In the third important patent venue decision it has issued in the past week (In re: BigCommerce, No. 2018-122 (May 15, 2018)), the Federal Circuit has clarified the proper location for patent infringement suits against U.S. corporations whose state of incorporation is large enough to have multiple federal judicial districts.  According to the Court,

a domestic corporation incorporated in a state having multiple judicial districts ‘resides’ for purposes of the patent-specific venue statute, 28 U.S.C. § 1400(b), only in the single judicial district within that state where it maintains a principal place of business, or failing that, the judicial district in which its registered office is located[.]

The Court’s opinion answers a question left open by the Supreme Court’s landmark decision in TC Heartland, LLC v. Kraft Foods Grp. Brands, LLC, 137 S.Ct. 1517 (2017), which held that a U.S. corporate defendant resides in the state in which it is incorporated (see our prior post), but did not answer the question of where to sue in multi-district states.

The Court’s interpretation of the patent venue statute as restricting venue to a single judicial district was not unexpected (see our prior post), and pointed to “clear support in the statute’s language, history, purpose, and precedent.”  The Court’s opinion also, however, provides guidance on how to determine the proper district for patent venue that was not strictly required to resolve the case at hand.

First, it discusses the meaning of “principal place of business.”  The Court signals by its quotations from Supreme Court and secondary sources that a corporation’s principal place of business is typically its “nerve center,” where its “corporate business is transacted” or “where a corporation’s officers direct, control, and coordinate the corporation’s activities,” and notes that this “should normally be . . . its headquarters.”  The Court further notes that the meaning of principal place of business “is to be distinguished from” a corporation’s “‘regular and established place of business’” that, under the statute, is used to determine proper venue for suits against U.S. corporations in states in which they do not reside (i.e., are not incorporated).  Reading between the lines, the Court’s opinion suggests that a “regular and established place of business” has a broader meaning that encompasses more general business activities.  These distinctions may be important in future cases in which a corporation has facilities in more than one district that may or may not qualify as a principal place of business.  However, because it was undisputed that BigCommerce’s headquarters were in Austin, Texas, which is in the Western District of Texas, the finding that venue was proper only in the Western District of Texas (and not the Eastern District where it was sued) was an easy call.

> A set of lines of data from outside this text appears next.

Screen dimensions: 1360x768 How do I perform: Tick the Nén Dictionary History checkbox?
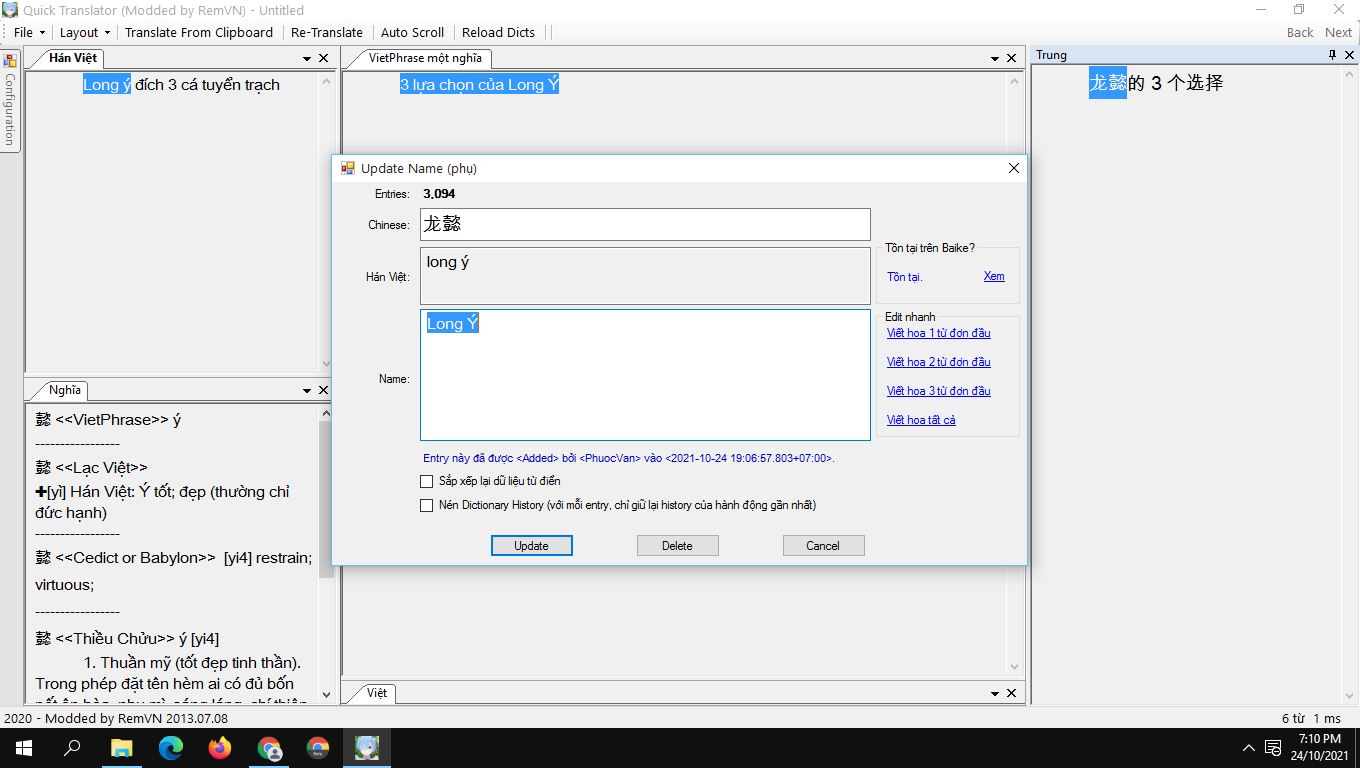[427, 506]
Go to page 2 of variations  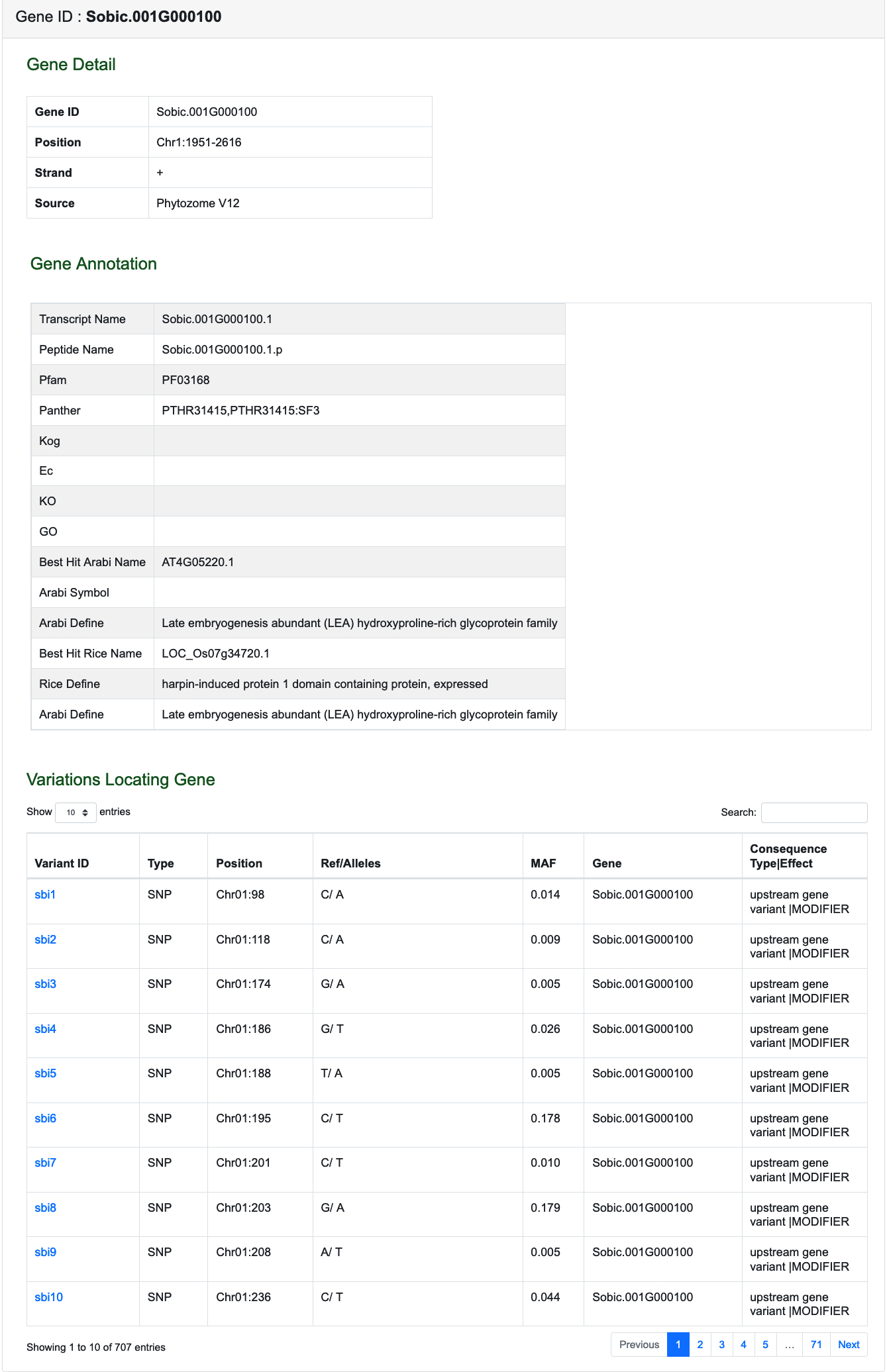pos(700,1344)
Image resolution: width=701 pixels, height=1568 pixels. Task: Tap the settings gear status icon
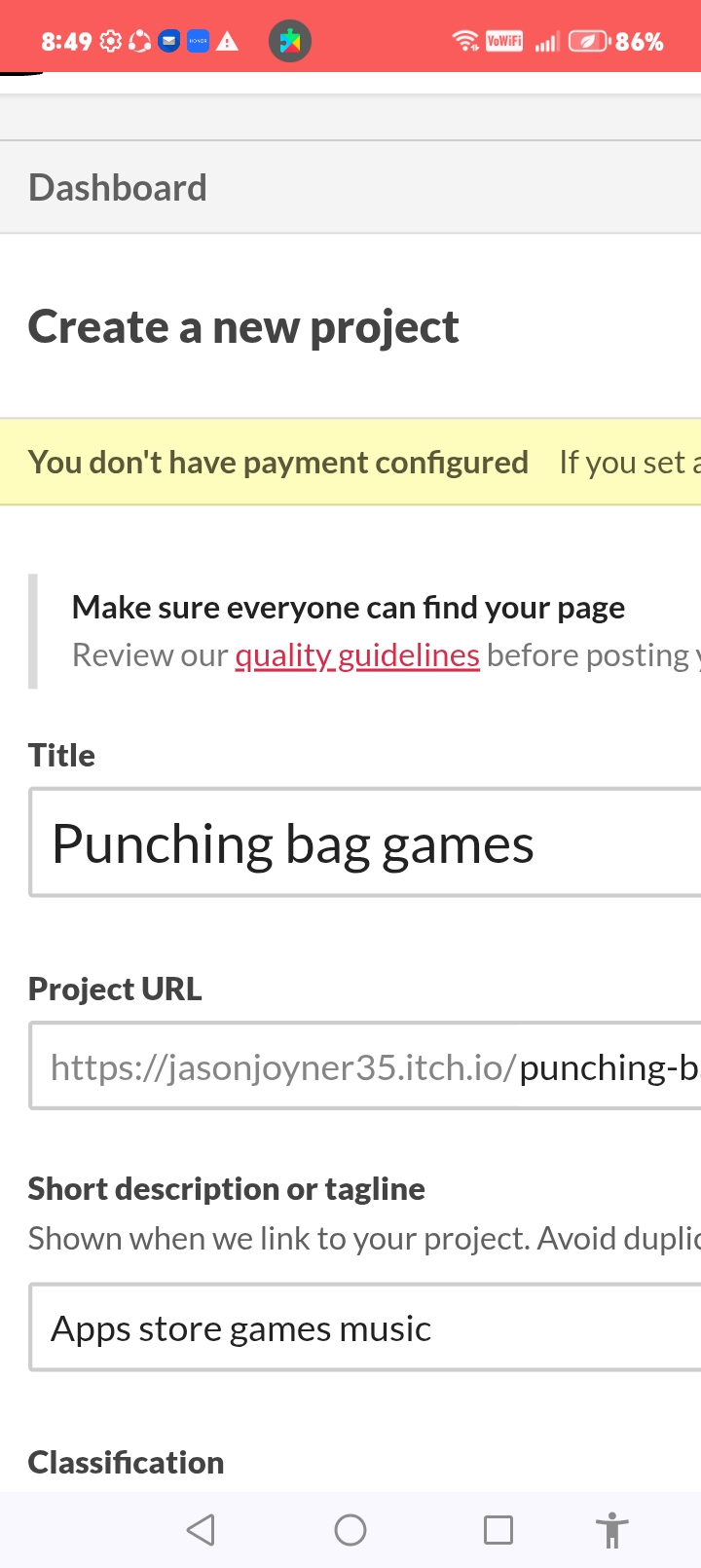click(111, 42)
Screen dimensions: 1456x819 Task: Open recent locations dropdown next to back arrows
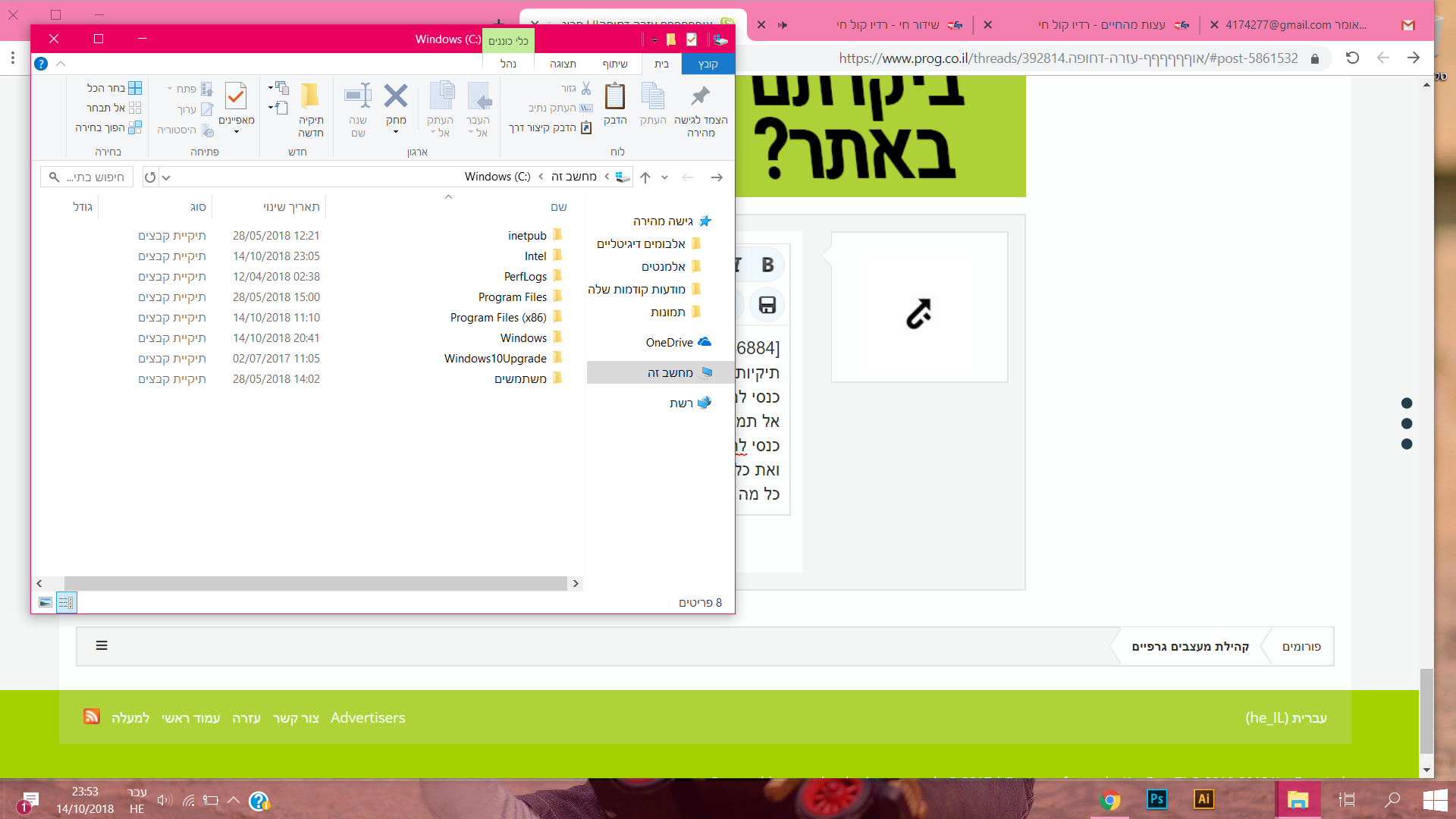[x=664, y=177]
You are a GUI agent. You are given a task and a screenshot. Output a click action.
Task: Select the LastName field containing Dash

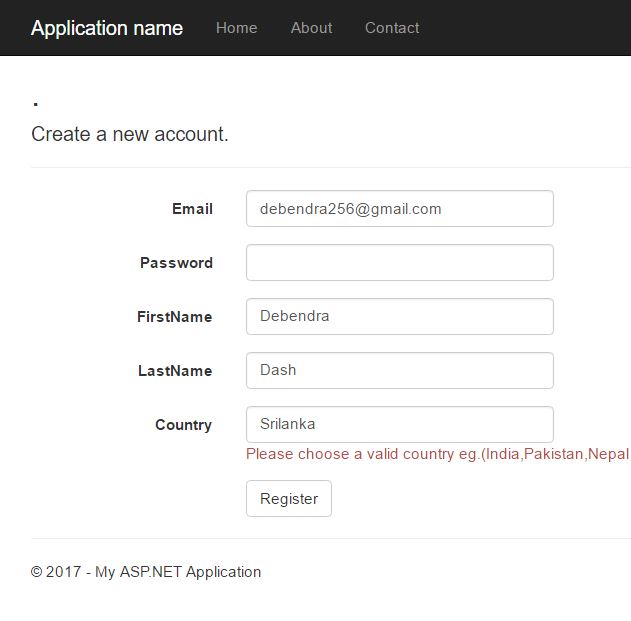coord(399,371)
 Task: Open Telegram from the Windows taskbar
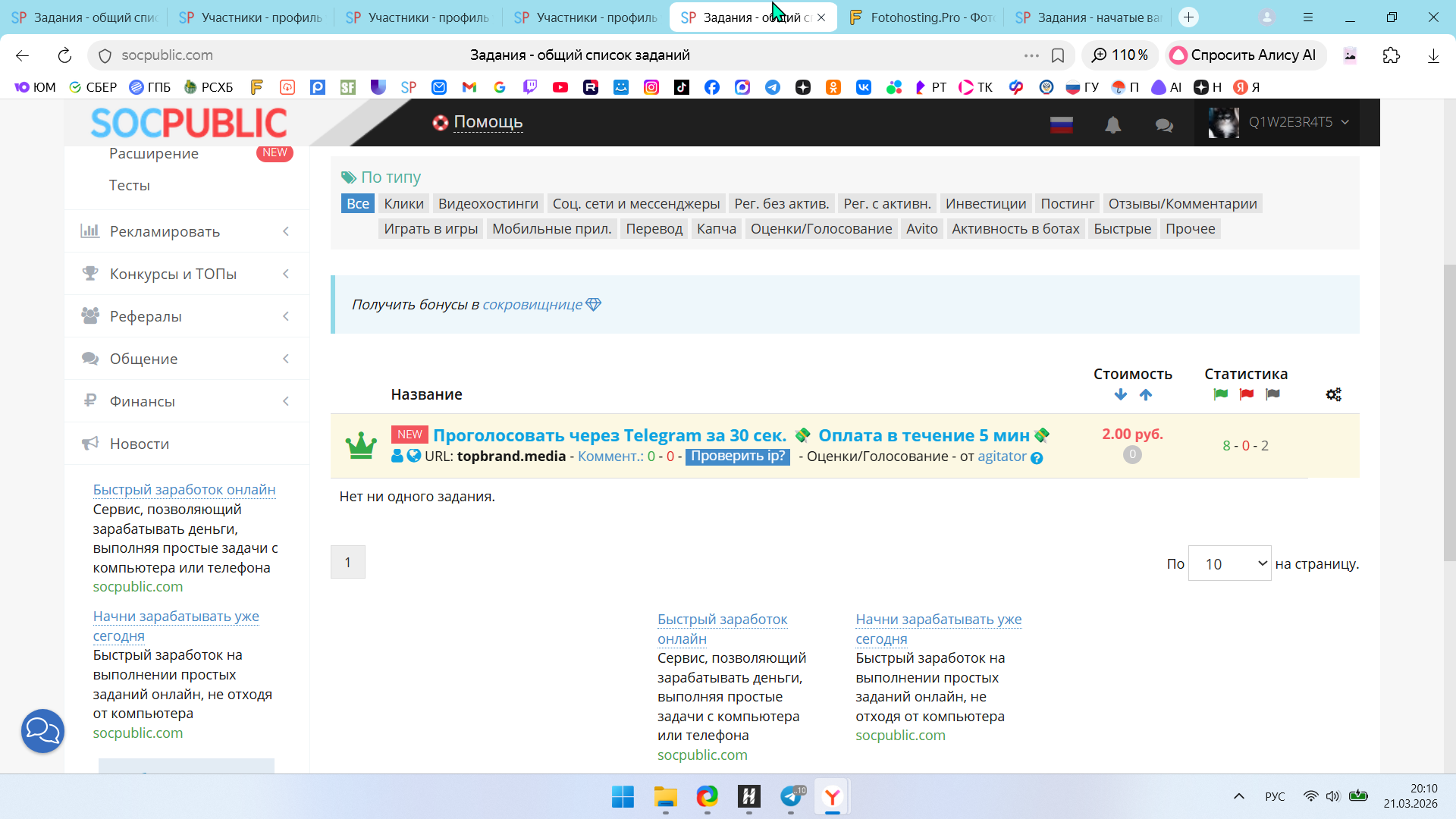(790, 796)
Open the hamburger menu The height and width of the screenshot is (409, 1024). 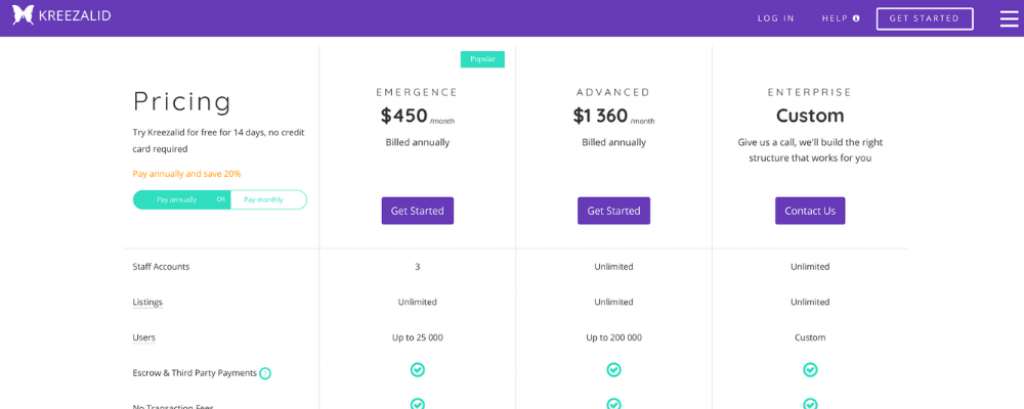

Second, the Court went on to offer its opinion that if a corporation has no principal place of business at all in its state of incorporation, it can still be sued in the judicial district within that state “in which its registered office is located.”  The Court reasoned that a “universally recognized foundational requirement of corporate formation is the designation of a registered office that will serve as a physical presence within the state” and that “[i]n the absence of an actual principal place of business . . . the public is entitled to rely on the designation of the registered office . . . as the place where the corporation resides.”

Takeaway:  The Federal Circuit’s three recent venue opinions fill in gaps left by TC Heartland.  These decisions — In re: HTC Corporation, No. 2018-130 (May 9, 2018), affirming that a non-U.S. corporation can be sued for patent infringement in any judicial district (see our prior post); In re: ZTE (USA) Inc., No. 2018-113 (May 14, 2018), holding that the plaintiff bears the burden of proving proper venue in patent cases (see our prior post), and now In re: BigCommerce, No. 2018-122 (May 15, 2018), clarifying that a U.S. corporation incorporated in a multi-district state resides, for purposes of venue, in the one judicial district where it has its principal place of business or, alternatively, its registered office — provide a much-needed measure of certainty in this important area for both plaintiffs and defendants alike.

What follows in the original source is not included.